Forum Evaluasi Kertas Kerja Tim Teknis II - SOSEK MALINDO

Indonesia dan Malaysia merupakan dua Negara bertetangga dan mempunyai garis batas yang sama di wilayah Borneo/Kalimantan dan perairan Selat Malaka. Sebagai Negara yang berbatasan langsung kedua Negara mempunyai banyak persamaan dari segi geografi dan sosial budaya, selanjutnya kedua Negara mempunyai aspirasi dan persepsi yang sama untuk memanfaatkan potensi yang ada di perbatasan/sempadan untuk dikelola bagi kesejahteraan dan kemakmuran masyarakat perbatasan, memantapkan kestabilan keamanan serta membuat kedua Negara bekerjasama lebih erat dalam berbagai bidang .

Pemerintah Provinsi Kalimantan Barat dan Pengurusi Negeri Sarawak sepakat melakukan kerjasama antar kedua wilayah tersebut. Salah satu bentuk kerjasama antara Provinsi Kalimantan Barat dengan Negeri Sarawak adalah kerjasama di bidang Sosial Ekonomi — kemudian dikenal dengan istilah Kerjasama Sosial Ekonomi Malaysia-Indonesia (Sosek Malindo) Kalimantan Barat-Sarawak.

Forum Kerjasama Sosek Malindo (Persiapan Sidang ke-33 KK/JKK Sosek Malindo Tingkat Provinsi Kalimantan Barat-Peringkat Negeri Sarawak di Kota Singkawang ) bermaksud untuk memantapkan kerjasama saling menguntungkan kedua wilayah antara Kalimantan Barat dan Sarawak dalam penyelenggaraan pembangunan yang efektif dan effesien.

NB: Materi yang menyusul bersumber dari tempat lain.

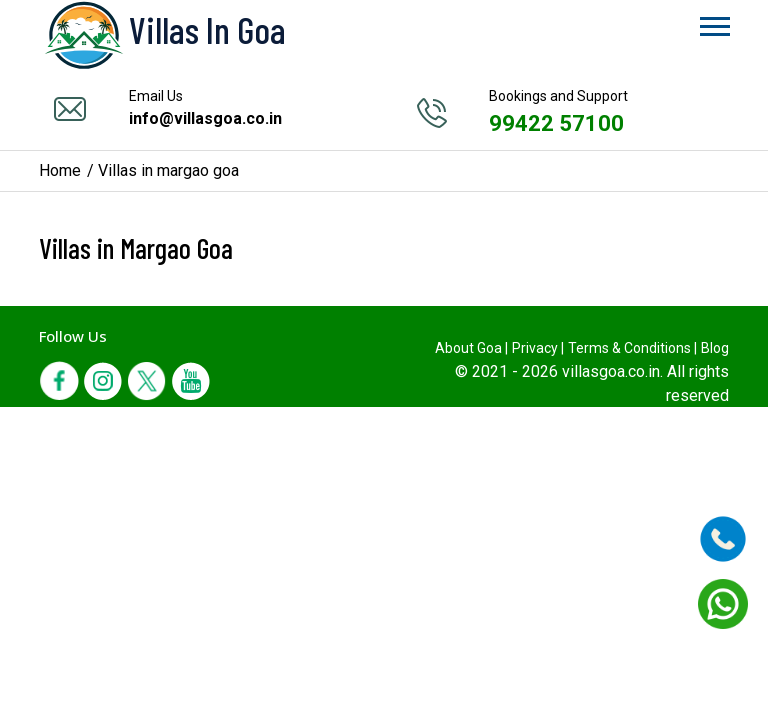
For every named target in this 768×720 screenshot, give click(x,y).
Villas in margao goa (168, 170)
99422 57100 (556, 123)
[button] (713, 22)
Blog (715, 348)
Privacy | (538, 348)
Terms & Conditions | (632, 348)
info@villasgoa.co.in (205, 118)
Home (60, 170)
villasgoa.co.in (611, 371)
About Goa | (471, 348)
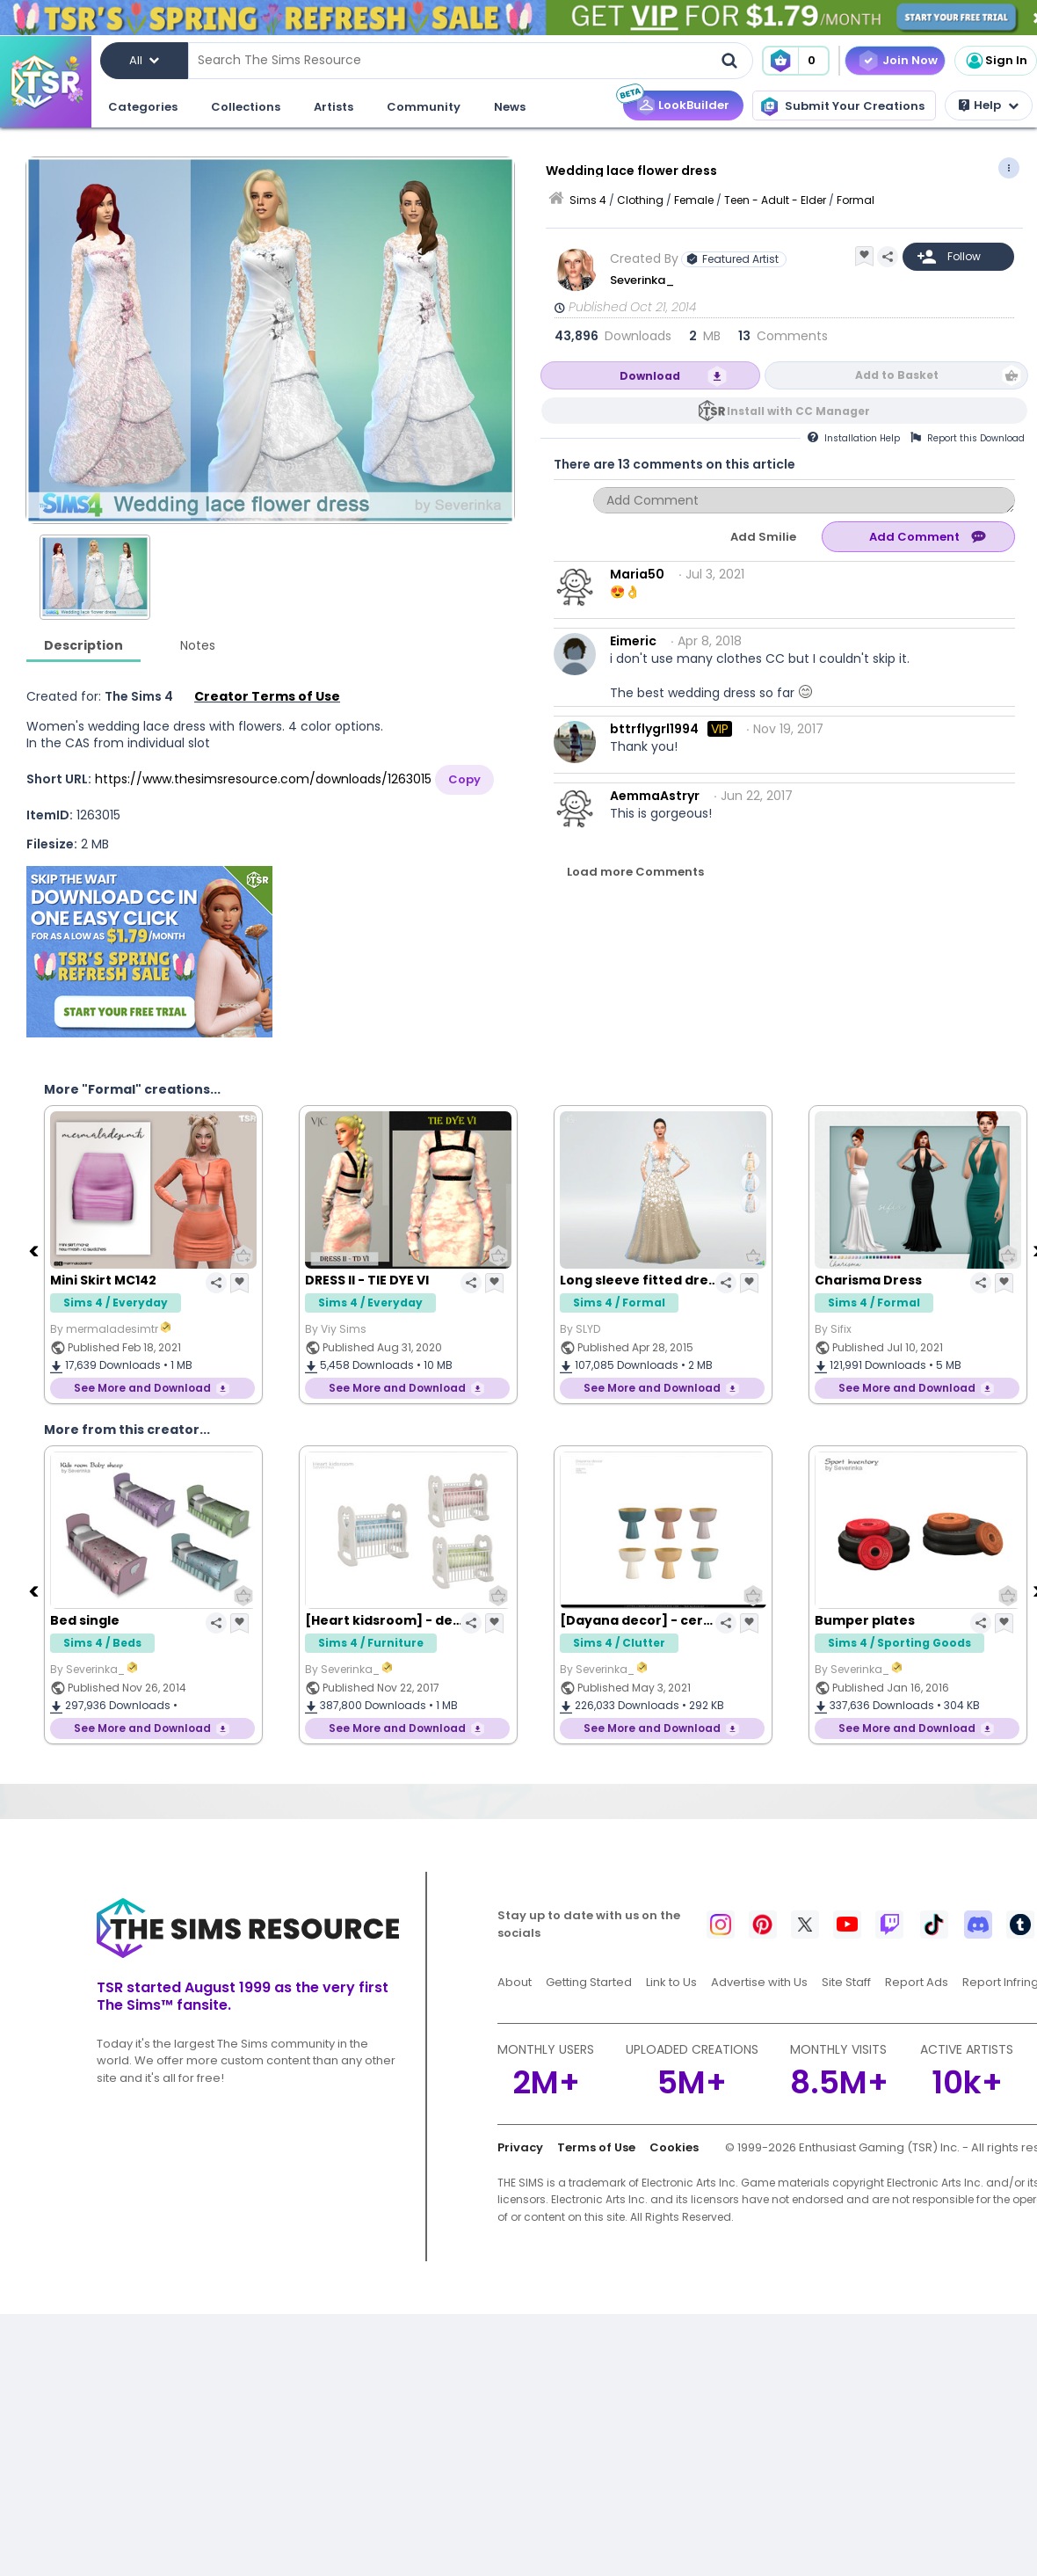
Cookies (674, 2147)
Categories (143, 106)
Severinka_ (643, 280)
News (510, 106)
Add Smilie (763, 536)
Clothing (640, 200)
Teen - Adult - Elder (775, 200)
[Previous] (35, 1250)
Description (83, 645)
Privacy (520, 2147)
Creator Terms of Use (267, 696)
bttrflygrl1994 (654, 729)
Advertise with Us (759, 1982)
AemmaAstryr (655, 795)
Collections (245, 106)
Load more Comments (635, 871)
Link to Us (671, 1982)
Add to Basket (897, 374)
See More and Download (142, 1387)
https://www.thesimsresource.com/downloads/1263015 (263, 779)
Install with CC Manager (798, 411)
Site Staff (846, 1982)
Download (650, 375)
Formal (855, 200)
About (514, 1982)
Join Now (910, 60)
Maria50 (637, 574)
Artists (333, 106)
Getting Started (589, 1982)
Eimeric (633, 641)
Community (423, 106)
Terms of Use (596, 2147)
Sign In (995, 60)
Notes (197, 645)
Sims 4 (587, 200)
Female (694, 200)
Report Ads (916, 1982)
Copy (464, 779)
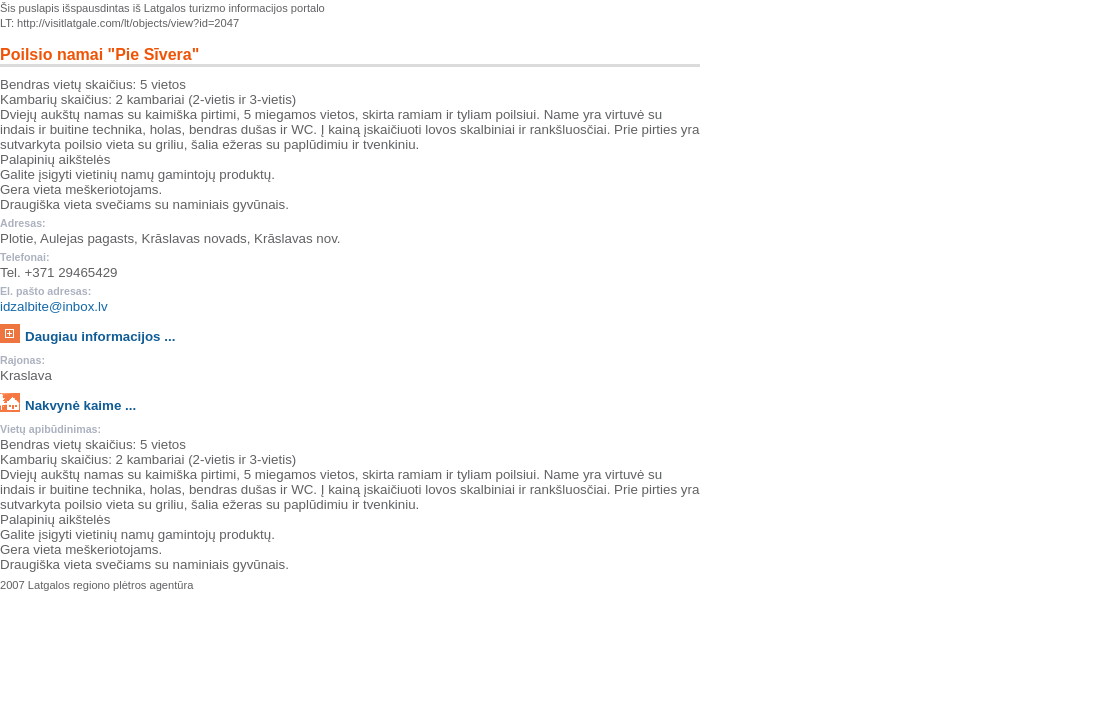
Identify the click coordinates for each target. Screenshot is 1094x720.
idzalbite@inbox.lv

Tujuan yang hendak dicapai dari kegiatan yang dilaksanakan pada tanggal 12 September 2017, bertempat di Hotel Grand Mahkota ini antara lain :

  1. Untuk merumuskan kebijakan yang ditempuh dalam kerjasama bilateral Indonesia-Malaysia, khususnya kerjasama Kelompok Kerja bidang Ekonomi, Perdagangan dan Perhubungan KK/JKK Sosek Malindo Tingkat Daerah Kalimantan Barat-Peringkat Negeri Sarawak yang dituangkan dalam Kertas Kerja Bidang ;
  2. Untuk mengevaluasi pelaksanaan kesepakatan yang telah diambil dalam sidang-sidang sebelumnya, baik tingkat Daerah/Negeri maupun tingkat pusat dan menyempurnakan kebijakan dalam meningkatkan pelaksanaan kesepakatan kedua wilayah.

 

Data yang tidak dapat kita pungkiri adalah, untuk saat ini Nilai Ekspor Kalimantan Barat melalui PLBN Entikong pada tahun 2015 adalah sebesar Rp. 100.387.357.175 dan meningkat pada tahun 2016 menjadi Rp.149.376.448.928 .  Namun yang perlu menjadi perhatian bahwa Nilai Impor dengan menggunakan Kartu Identitas Lintas Batas (KILB) jauh lebih besar, yakni Rp. 171.793.920.000 dan meningkat pada tahun 2016 menjadi Rp.270.791.872.000 (Sumber Kantor Pelayanan Bea dan Cukai Entikong).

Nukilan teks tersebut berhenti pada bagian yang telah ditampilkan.